Throughput bottlenecks
Meanwhile, there are technical limitations regarding throughput. The first of these limits is practicality: it would be very difficulty for many/most node operators to run a node if the storage capacity required to store the blockchain grew by 1TB a week since I'm guessing not many people run (or even know how to run) systems that enable scaling their storage at that rate, if at all. There is an economic aspect to this as well: Even if people knew how, it would be costly for someone just trying to add a node for verifying transactions to keep up with that kind of growth rate.
A second technical limit on throughput is there are limits on nodes' processing and storage speed meaning that some nodes would be unable to verify blocks quickly enough to stay in sync without some sort of limit on the processing/processing involved for the transactions in each block. This results, for the same reason, in a limit on the number of transactions mining nodes could include in a block. Without a limit on processing/storage per block, it would be harder to determine what fees to include for a transaction to ensure timely processing: the number of transactions included per block could vary drastically, depending on which miner processes a block, and the network would often be out of sync. Sharding is a way around this technical limitation. Note that while waiting for a disk to return data, the CPU is twiddling its thumbs and you'd see low CPU utilization. Even if blocks ran up against processing limits on some mining nodes, faster nodes would take less time to verify a block's transactions and wouldn't see a 100% CPU utilization rate.

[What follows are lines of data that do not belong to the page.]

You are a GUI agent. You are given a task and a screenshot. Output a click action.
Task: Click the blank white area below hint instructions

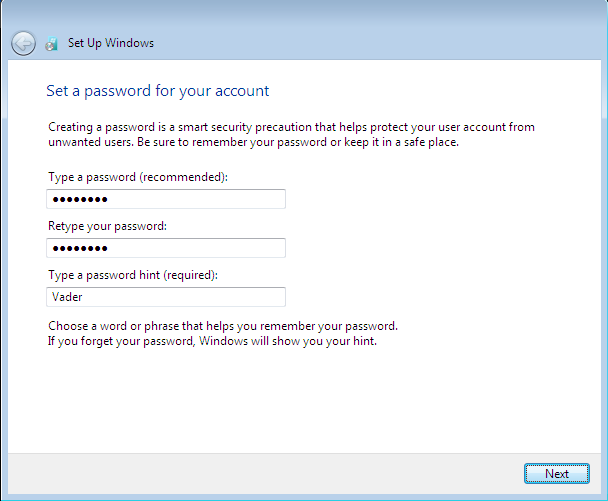302,399
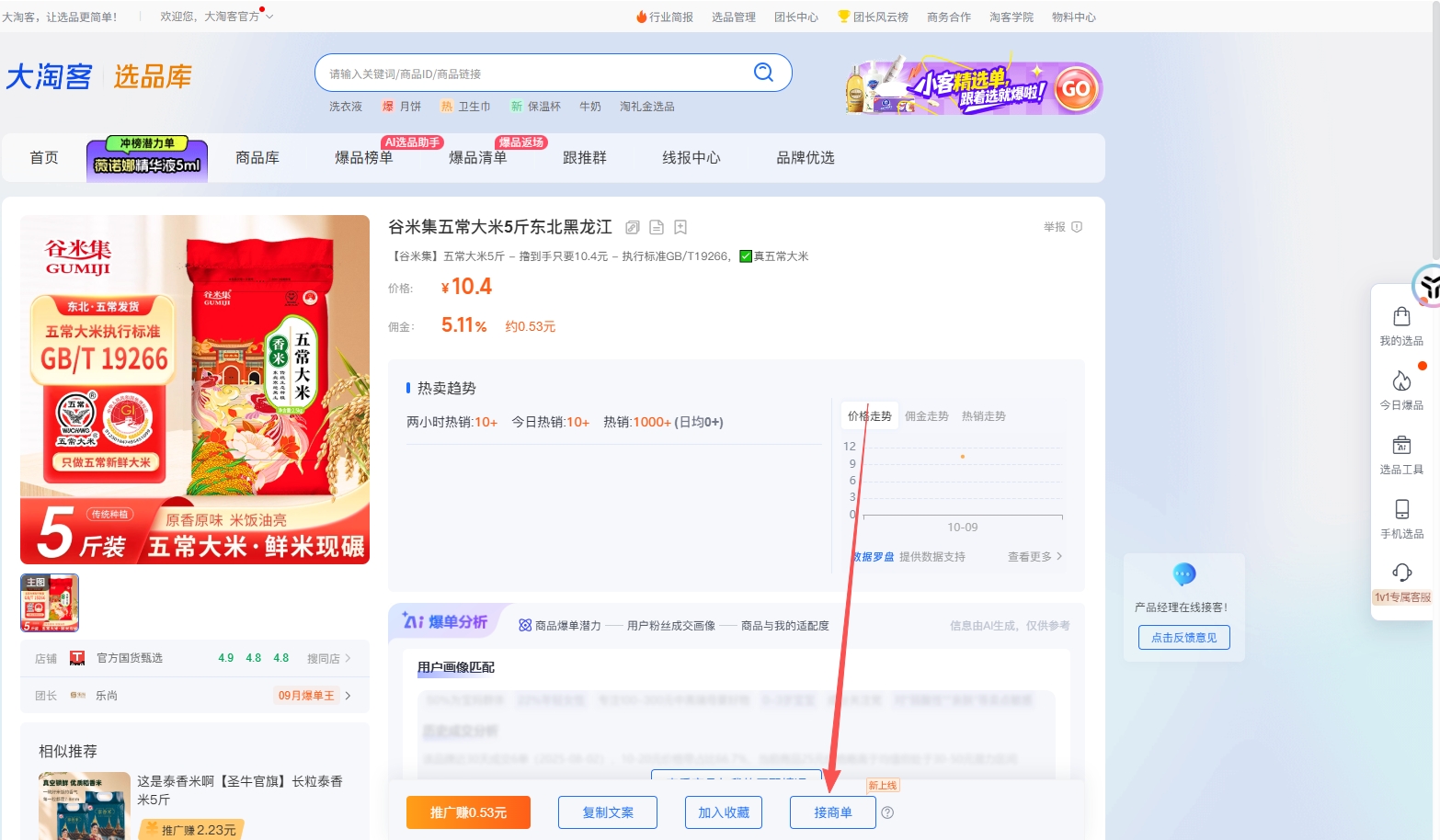Open 手机选品 phone icon in sidebar
The height and width of the screenshot is (840, 1440).
click(x=1401, y=510)
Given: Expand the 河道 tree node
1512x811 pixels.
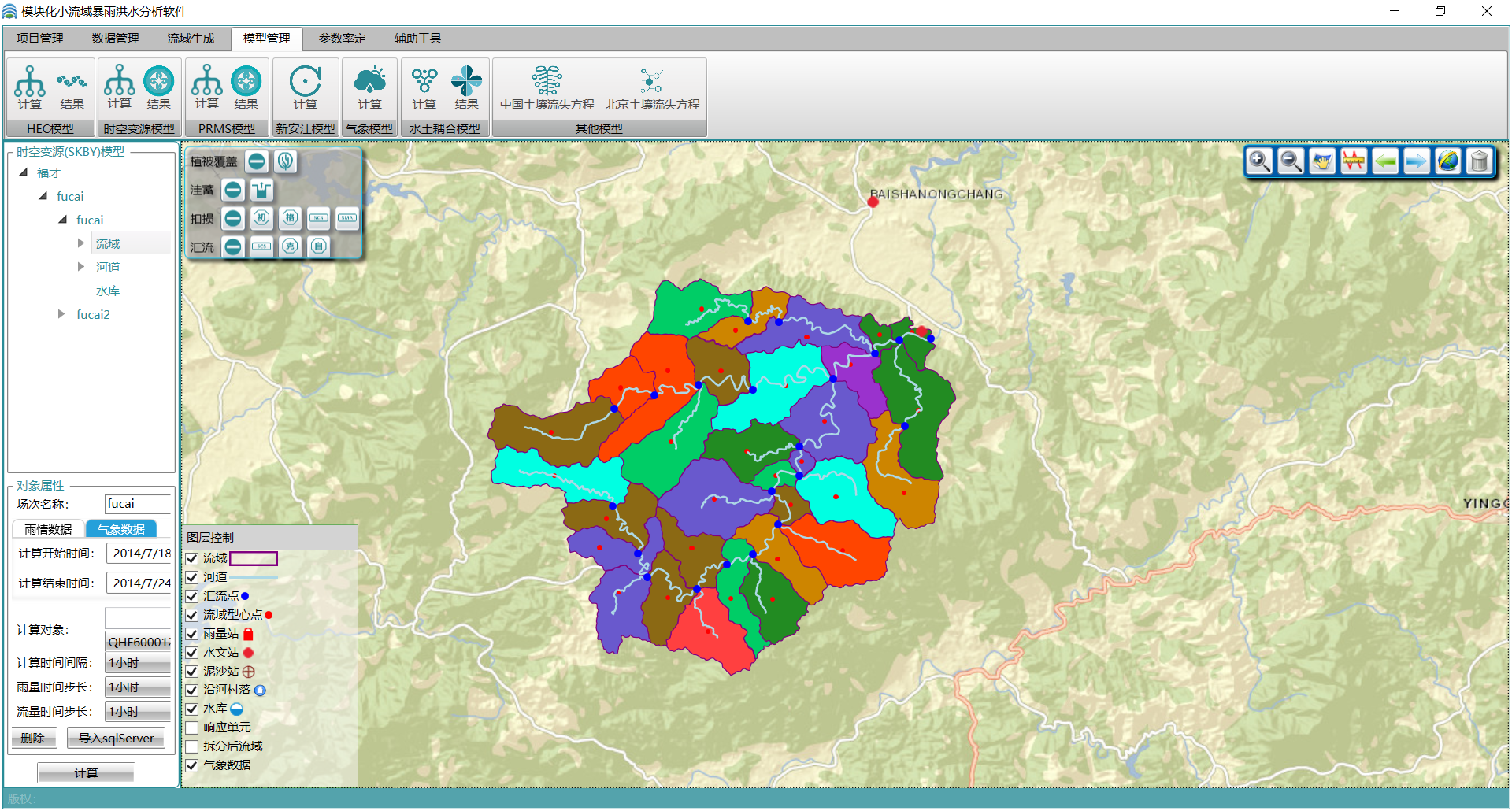Looking at the screenshot, I should coord(81,267).
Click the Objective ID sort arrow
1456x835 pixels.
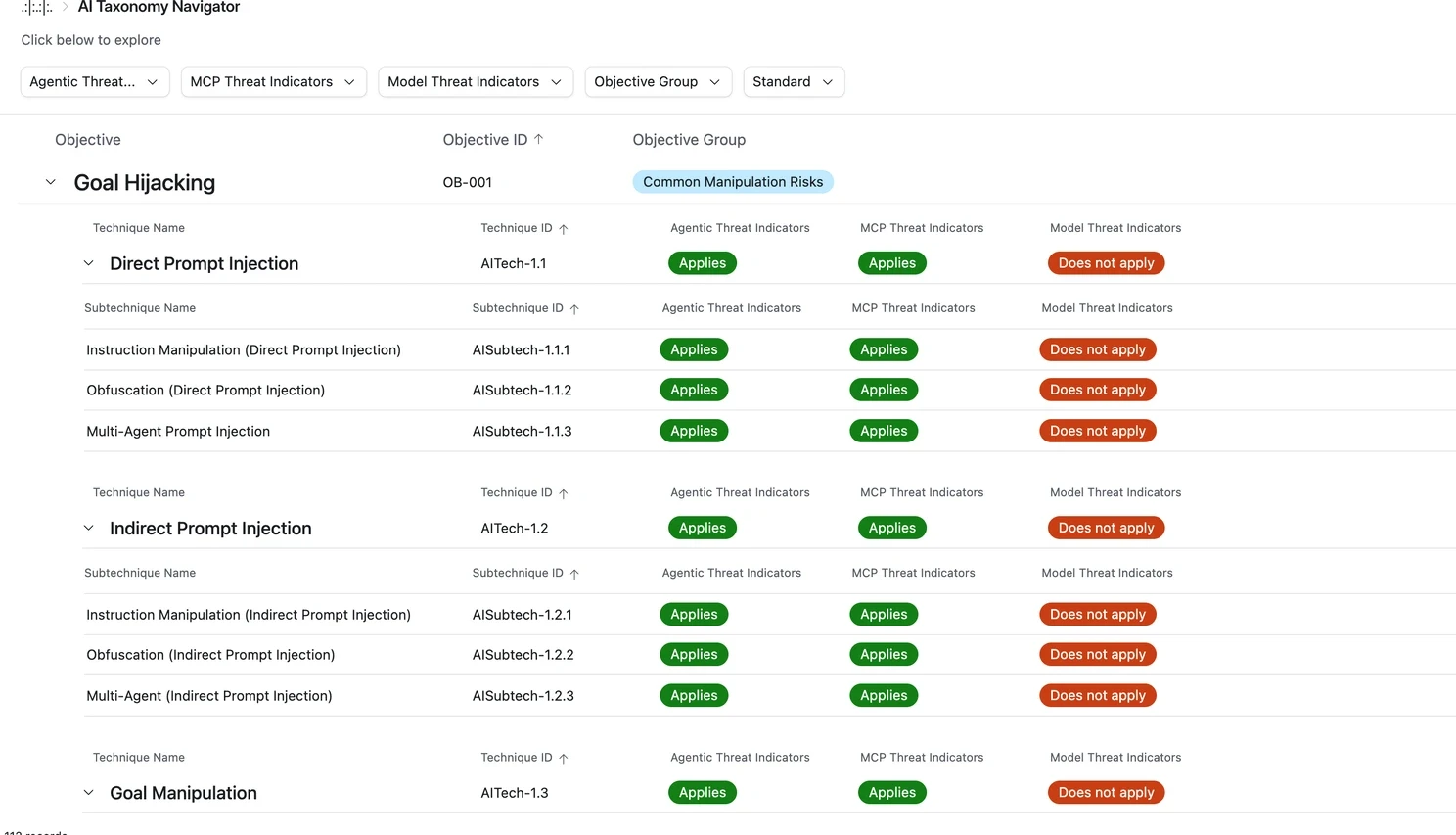539,139
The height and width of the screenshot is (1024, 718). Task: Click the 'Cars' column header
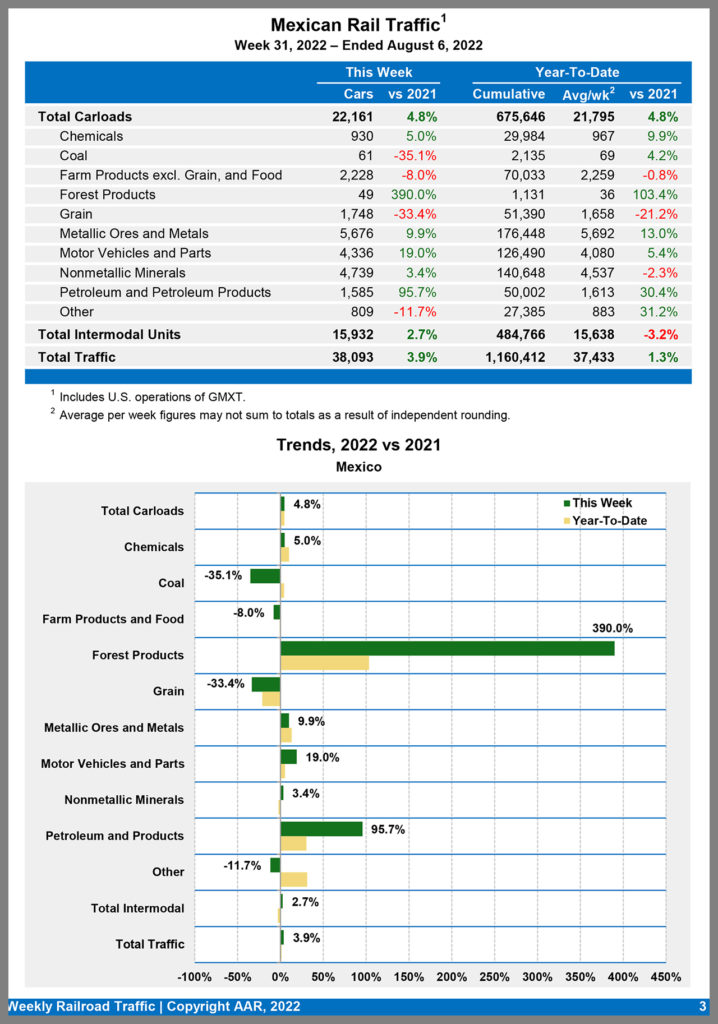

A third limit arises out of the technical limits on throughput above: an artificial limit on the amount of processing/storage that can be used by transactions in a block comes in the form of the block gas limit. I assume one of the reasons why this is in place is to avoid hitting either of the two technical limits. This makes it easier and cheaper to run a node. In that situation, the technical limits on throughput rise proportionally with the number of shards and the block gas limit could be raised that way, too. In practice, it may not be desirable to increase the block gas limit directly proportionally to the technical throughput of the network: I assume it is desirable for any node to be able to verify that the Ethereum network is operating as designed (i.e., to detect cheaters); as such, a node could randomly check shards' correct operation. The chance of detecting cheaters decreases with the number of shards. If you require dedicating a node to testing a single shard -- in order to keep up with the transactions -- then you can use the birthday paradox to your advantage to maintain a sub-linear growth in number of verification nodes (relative to total number of shards) to detect cheaters with reasonably high probability.
Conclusion
Both latency and throughput bottlenecks exist in Ethereum and there are solutions being worked on to work around both of them. The current Ethereum bottlenecks are artificial (ice age and block gas limit) but are useful to enable relatively inexpensive Ethereum nodes to exist and provide a more level playing field for users of the Ethereum network.